When I sew, if I have left over scraps that can be cut into 2″ x 4″ rectangles, I cut them up and group them together by color in boxes. When I want to make some chevron braided strips, I pull out the colors I want to use together and, wow, it’s already cut out and ready to sew!
The next step is to lay out the column on the work table, choosing your fabrics and making the color transitions. Stand back and look at it and see if anything looks like it doesn’t belong. (Looking at the strip through a digital camera lens really helps to see something that’s not working.) In the photo above, the dark pink polka dot is strip #1 and the light pink dot is #2.
Take piece #2, the light pink, and place it right sides together with the base of piece #1, as shown here.
Sew a 1/4″ seam down the right side of piece #2 (the light pink).
Press the seam, and take it back to the work table. It is important to press these each time, even if it is finger pressed, because each seam you make builds on the last seam.
The white daisy fabric is piece #3. With pieces #1 and #2 lying right sides up, place piece #3 right side down on top of them, as shown below.

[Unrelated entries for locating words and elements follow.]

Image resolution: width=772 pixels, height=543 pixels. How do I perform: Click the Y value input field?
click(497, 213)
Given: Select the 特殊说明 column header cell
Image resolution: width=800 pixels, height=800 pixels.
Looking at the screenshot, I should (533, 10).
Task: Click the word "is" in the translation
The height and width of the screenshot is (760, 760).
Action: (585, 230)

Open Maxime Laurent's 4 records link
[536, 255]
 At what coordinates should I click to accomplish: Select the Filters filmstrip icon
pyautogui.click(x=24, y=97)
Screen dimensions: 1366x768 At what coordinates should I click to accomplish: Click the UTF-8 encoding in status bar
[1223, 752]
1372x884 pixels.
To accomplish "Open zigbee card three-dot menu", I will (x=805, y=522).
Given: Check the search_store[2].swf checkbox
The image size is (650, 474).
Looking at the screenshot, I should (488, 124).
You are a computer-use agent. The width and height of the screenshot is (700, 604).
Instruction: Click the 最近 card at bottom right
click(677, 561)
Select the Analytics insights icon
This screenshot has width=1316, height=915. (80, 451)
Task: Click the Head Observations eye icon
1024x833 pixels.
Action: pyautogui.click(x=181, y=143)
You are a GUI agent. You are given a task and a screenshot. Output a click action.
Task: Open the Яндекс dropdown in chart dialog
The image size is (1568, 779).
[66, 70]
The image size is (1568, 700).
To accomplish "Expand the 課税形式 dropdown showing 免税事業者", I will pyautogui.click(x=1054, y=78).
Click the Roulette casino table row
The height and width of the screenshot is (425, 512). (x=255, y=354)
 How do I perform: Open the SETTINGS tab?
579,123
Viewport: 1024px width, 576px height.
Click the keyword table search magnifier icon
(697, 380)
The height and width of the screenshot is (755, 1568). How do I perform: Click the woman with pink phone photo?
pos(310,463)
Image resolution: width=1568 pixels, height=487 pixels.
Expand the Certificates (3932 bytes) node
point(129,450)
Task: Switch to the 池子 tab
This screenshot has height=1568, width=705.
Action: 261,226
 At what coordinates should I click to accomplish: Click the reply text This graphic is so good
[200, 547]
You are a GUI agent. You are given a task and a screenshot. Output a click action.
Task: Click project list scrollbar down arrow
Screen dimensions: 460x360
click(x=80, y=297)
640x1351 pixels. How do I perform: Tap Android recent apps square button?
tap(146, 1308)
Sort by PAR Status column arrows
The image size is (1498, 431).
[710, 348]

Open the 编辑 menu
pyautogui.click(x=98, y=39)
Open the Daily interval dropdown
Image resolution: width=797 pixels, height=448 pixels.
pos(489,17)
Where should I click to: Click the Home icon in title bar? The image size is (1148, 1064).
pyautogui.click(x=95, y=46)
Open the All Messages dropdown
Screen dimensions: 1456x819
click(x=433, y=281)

Sew a 1/4″ seam down the right side of piece #3, just as you did before.
Press the seam open and return to the worktable.
Add piece #4 from the column to the right side of pieces #2 and 3. Sew the 1/4″ seam down the right side of the piece, as before. Press open.
Keep adding strips and repeating the above process until you have a column of strips in the length you desire. The upper “V” ends of the column and the “V” point at the bottom will be cut off when you add the borders, so allow some extra length for that.
Do not cut off the outside triangle edges until after you join the columns or sew on a setting strip.
For my quilt I chose a setting strip made of solid mint green and a bright pink with tiny white polka dots. The green strip is 1 1/2″ wide and the pink strip is 1″ wide. I sewed them together and then put the setting strip right sides together with the chevron column.
The setting strip is placed right at the base of each “V” where each of the strips meet, leaving the triangle ends of each strip above the setting strip. Pin the setting strip on from the top of the column to the bottom. Sew a 1/4″ seam the length of the strip. Press open.
Place the setting strip right sides together with the next chevron column and repeat the above process until all the settings strips and columns are joined.
With just a little practice you can master this very easy piecing technique. But beware, these quilts can be addictive! Give it a try!